Don't take this the wrong way. I flat out adore Madeleine Stowe, and I have since 1990 when I first saw her with Kevin Costner on the poster for a film called, ironically, Revenge. For years I've been dying for the largely MIA actress to return to the screen (the big one preferably, no offense to the small) in a great meaty role. I'm not sure if that part is Victoria Grayson, who has spent much of the episodes I've watched so far on the periphery. Stowe makes an excellent bitch with a heart of gold-plated stone, and whenever she's onscreen, my attention is undivided. She's a not-so-real Housewife of New York who could make Countess LuAnn de Lesseps cower. If only Revenge were all about her.

Unfortunately, three episodes in, it seems to be all about Emily Thorne, played by Emily VanCamp, and the payback she's seeking to punish those responsible for the false imprisonment and death of her father, a multi-millionaire-turned-accused-terrorist portrayed in flashbacks by James Tupper, the hot rugged actor who costarred with Anne Heche in Men in Trees and is now her partner in real life. I swear, some girls -- Heche, VanCamp -- have all the luck.

The execution of the concept has two glaring flaws: The first is VanCamp. I never paid much attention to the ever-gainfully employed actress in Everwood or Brothers & Sisters, but based on the evidence I've seen up to now on Revenge, I'm surprised that such a bland actress would be cast as vixen No. 1. Everything about VanCamp is too lightweight. She lacks that can't-take-my-eyes-off-her quality that I require from my soap divas. You know something is wrong when you're paying more attention to a side dish like Ashley Madekwe, whom I loved as Bambi in Secret Diary of a Call Girl, than you are to the main course. At the end of 43 minutes, you're still hungry for something substantial.

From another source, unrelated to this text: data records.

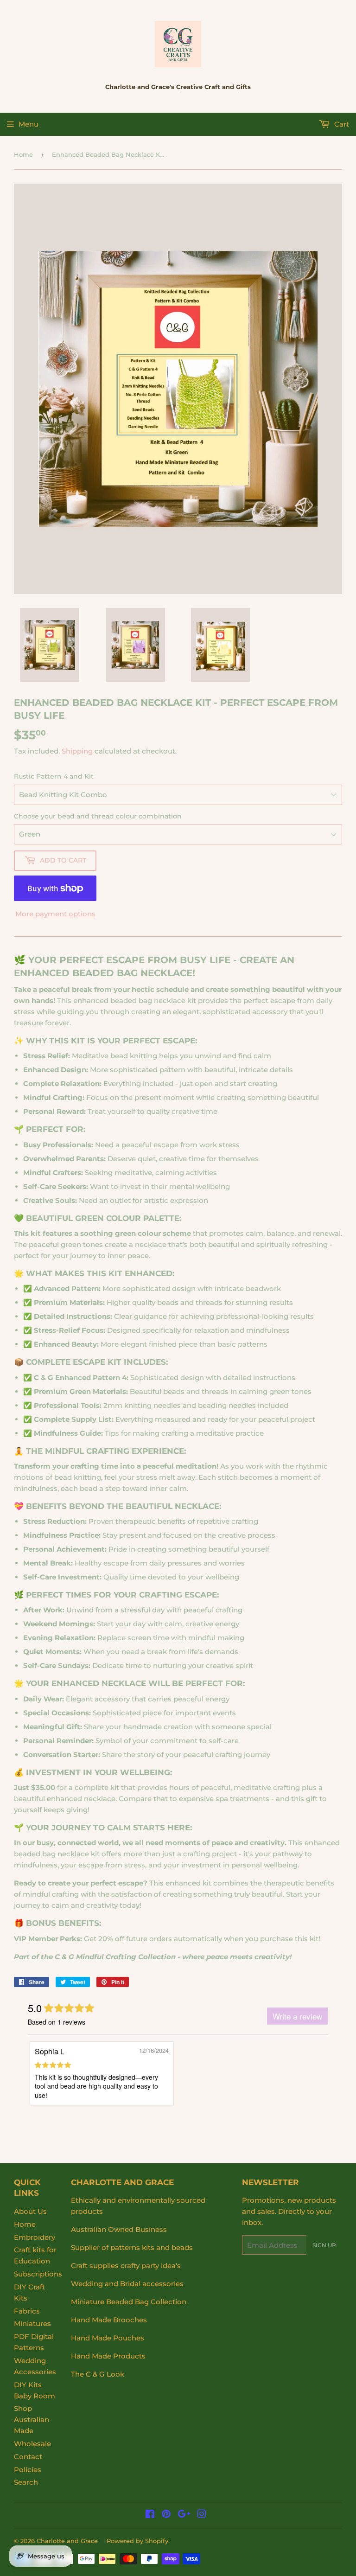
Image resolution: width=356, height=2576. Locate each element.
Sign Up (324, 2245)
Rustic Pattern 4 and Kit (54, 776)
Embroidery (34, 2237)
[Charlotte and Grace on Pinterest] (166, 2515)
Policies (27, 2469)
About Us (30, 2211)
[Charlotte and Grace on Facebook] (150, 2515)
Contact (28, 2456)
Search (26, 2482)
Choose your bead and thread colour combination (98, 816)
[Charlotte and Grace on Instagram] (201, 2515)
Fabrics (27, 2311)
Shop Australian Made (31, 2419)
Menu (28, 124)
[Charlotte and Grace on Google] (184, 2515)
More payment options (55, 913)
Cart (340, 124)
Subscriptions (38, 2273)
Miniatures (32, 2323)
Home (23, 154)
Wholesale (32, 2443)
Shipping (77, 751)
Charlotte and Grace (67, 2540)
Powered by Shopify (137, 2540)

Though the part of Emily Thorne is probably more suited to a brunette (I don't know why, but black hair just equals schemer to me), I suspect they went with a blonde to provide a visual counterpoint to brunette Stowe, which begs the question: Wasn't Kristen Bell available? Anyone who saw Burlesque knows that the normally perky actress can go full-on bitch when she needs to. Katie Cassidy, who negotiated similar terrain in the new Melrose Place and Gossip Girl, also would have rocked the part.

The second glaring flaw: the revenge itself. Perhaps it's because I'm not a big fan of dishes best served cold, or maybe I've had my fill of revenge after years of watching daytime TV, but really, does it solve anything? Even stepping out of my Pollyanna shoes for a minute and pretending that I want to see more revenge plots on my TV screen, there needs to be more to a show's central premise, which is why I'm hoping that as the season unfolds, I see more of Stowe and less of VanCamp. I'll never tire of watching overprotective mothers shielding their beloved sons from unspeakable sluts.

Also, Thorne's revenge schemes would be more compelling if we knew the character better, if we were more invested in her because we saw how her father's legal predicament made her suffer. The flashbacks haven't been enough to draw me into her story and care whether or not she makes everyone pay. As much as I hate them for causing James Tupper to be relegated to brief flashbacks, I'm not that interested in seeing him avenged by a little girl playing dress-up bitch.

Tellingly, the flashback scenes featuring Tupper and Stowe's characters and the fallout from their clandestine affair have been more interesting than anything set in the present day. Three episodes in, I can't help but think that Revenge is the rare instance where living in the past just might have been the way to go.